→ **DIRECTIONS**:
Search the entries for the word "agent". Copy every line where it turns up.

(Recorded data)
*** Begin section ***
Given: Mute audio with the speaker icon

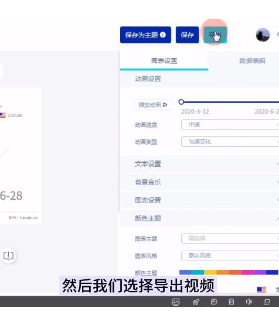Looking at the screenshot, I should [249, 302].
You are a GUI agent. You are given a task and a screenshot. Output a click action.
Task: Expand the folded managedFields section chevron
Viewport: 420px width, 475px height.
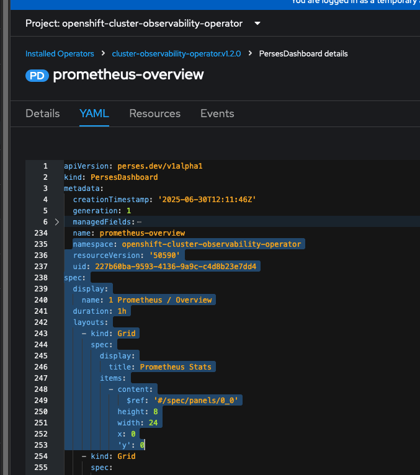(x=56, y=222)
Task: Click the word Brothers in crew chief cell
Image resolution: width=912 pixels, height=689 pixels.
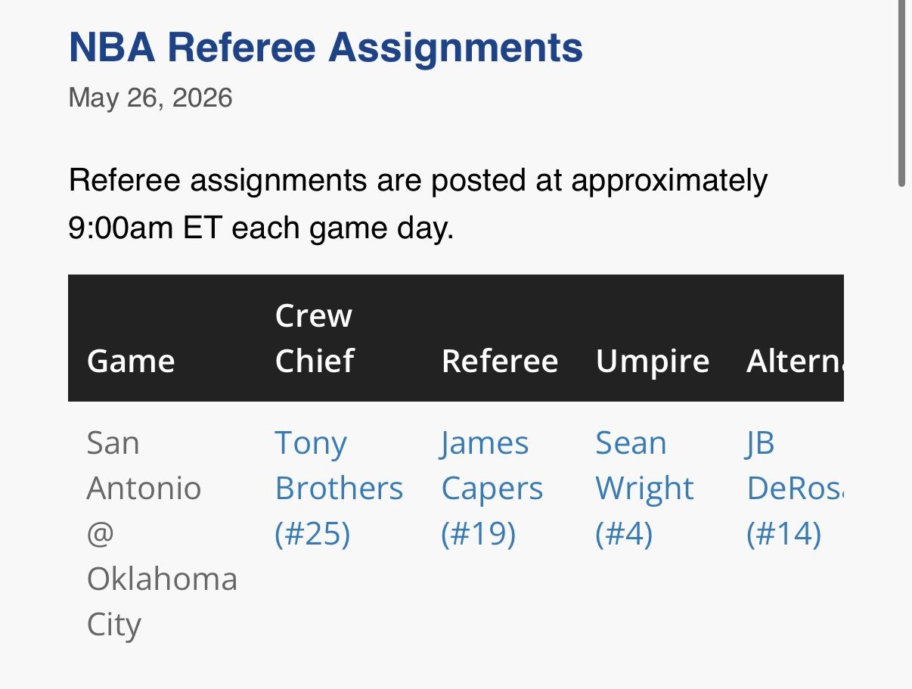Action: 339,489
*** End section ***
*** Begin section ***
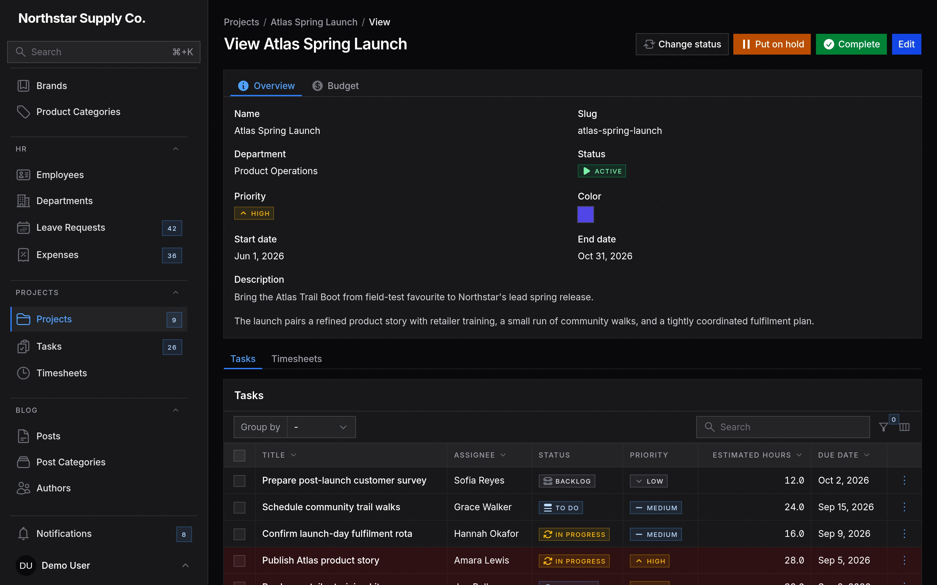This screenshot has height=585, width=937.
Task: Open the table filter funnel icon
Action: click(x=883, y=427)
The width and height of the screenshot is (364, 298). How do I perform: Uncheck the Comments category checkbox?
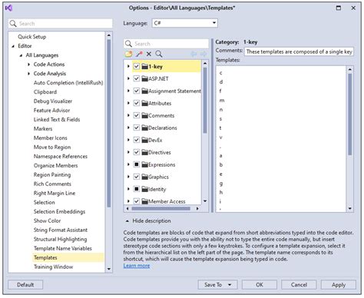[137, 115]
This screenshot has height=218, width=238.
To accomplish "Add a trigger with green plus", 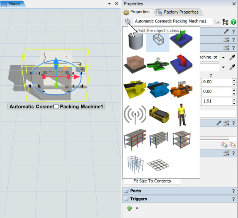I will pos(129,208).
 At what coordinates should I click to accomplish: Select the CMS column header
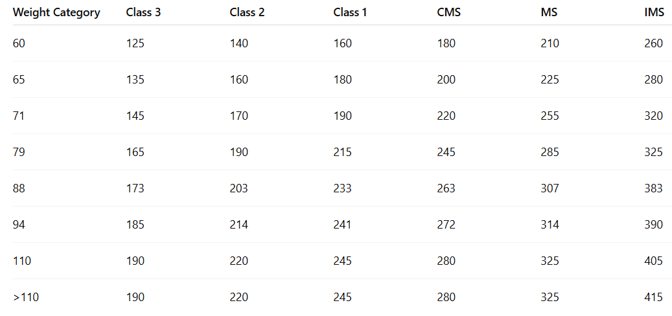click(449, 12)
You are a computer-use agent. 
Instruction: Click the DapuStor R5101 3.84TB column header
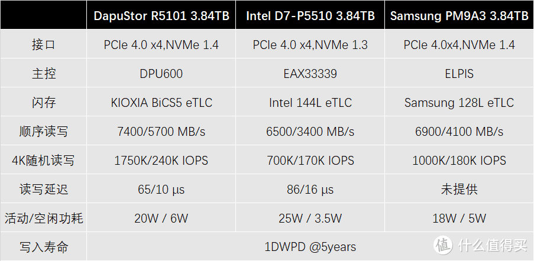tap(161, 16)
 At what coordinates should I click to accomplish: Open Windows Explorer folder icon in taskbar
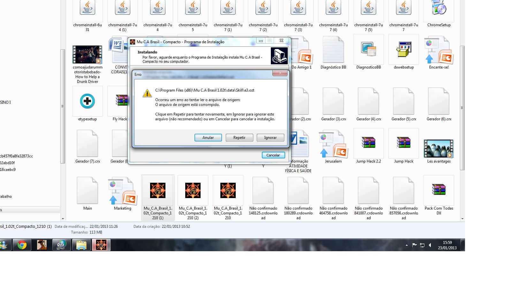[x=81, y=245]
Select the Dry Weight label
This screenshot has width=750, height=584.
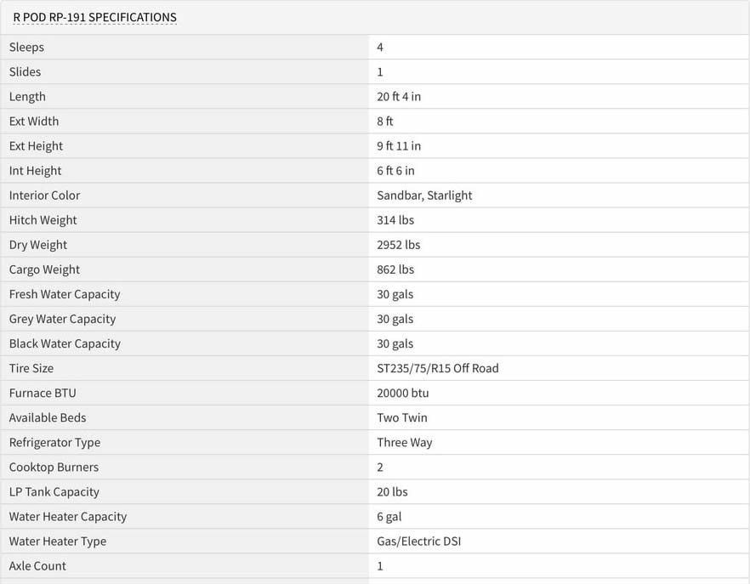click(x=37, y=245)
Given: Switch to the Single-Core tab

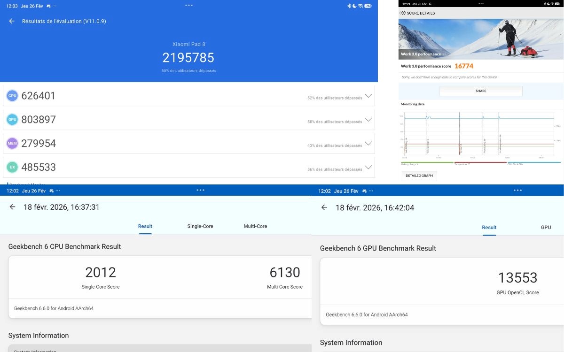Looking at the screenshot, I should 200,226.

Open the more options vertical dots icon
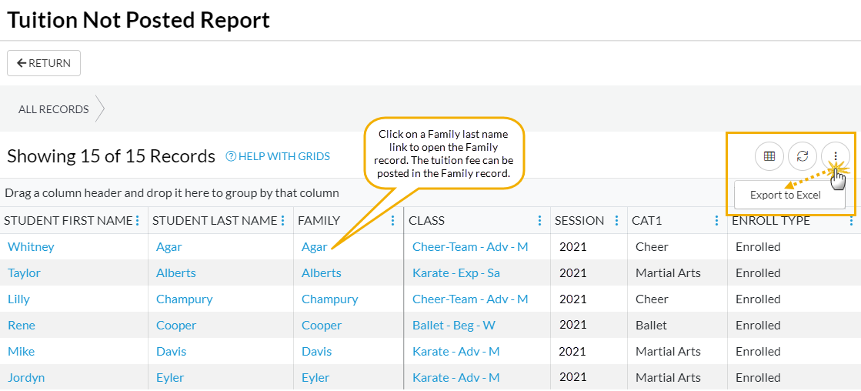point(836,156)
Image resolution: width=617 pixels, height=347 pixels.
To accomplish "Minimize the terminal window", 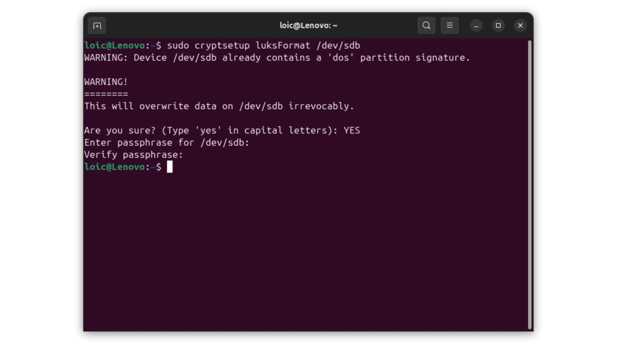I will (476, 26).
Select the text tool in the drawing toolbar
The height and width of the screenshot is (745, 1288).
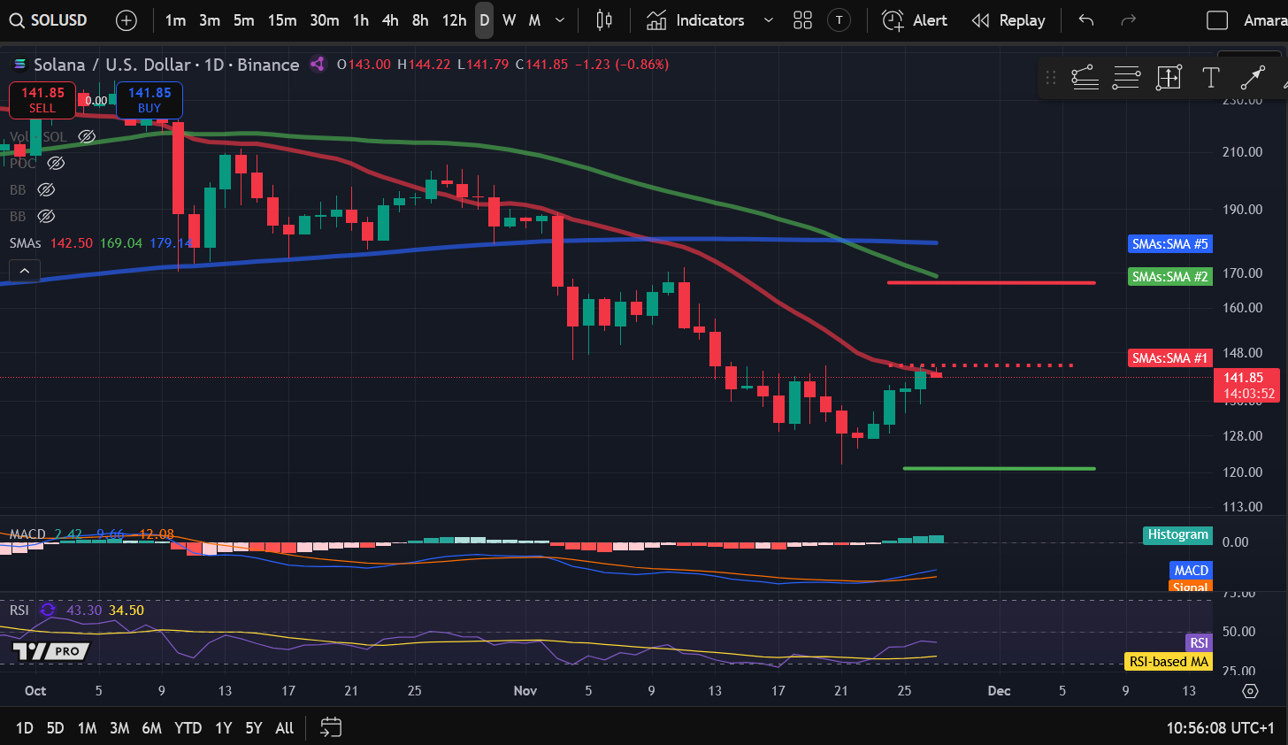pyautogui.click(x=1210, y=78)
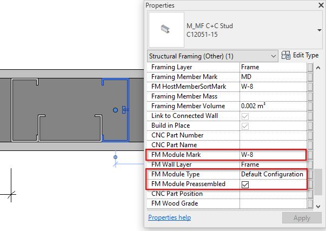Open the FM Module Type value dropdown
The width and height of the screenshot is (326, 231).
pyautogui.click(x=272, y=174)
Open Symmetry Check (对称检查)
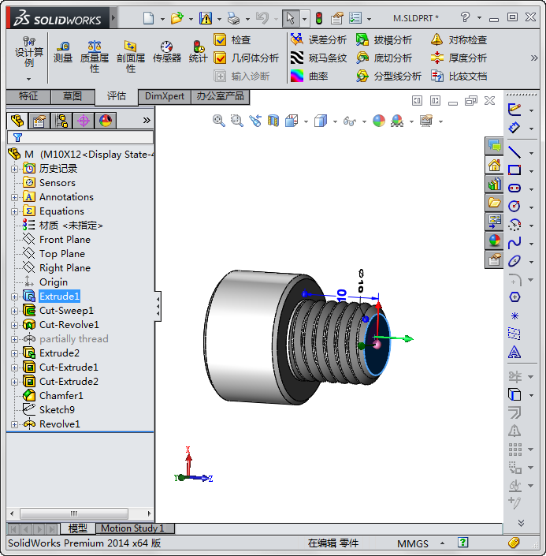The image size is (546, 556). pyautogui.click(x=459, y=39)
*** End section ***
→ **SOLVED EXERCISE**:
You are a GUI agent. You are given a task and a screenshot. Output a click action.
You are a computer-use agent. 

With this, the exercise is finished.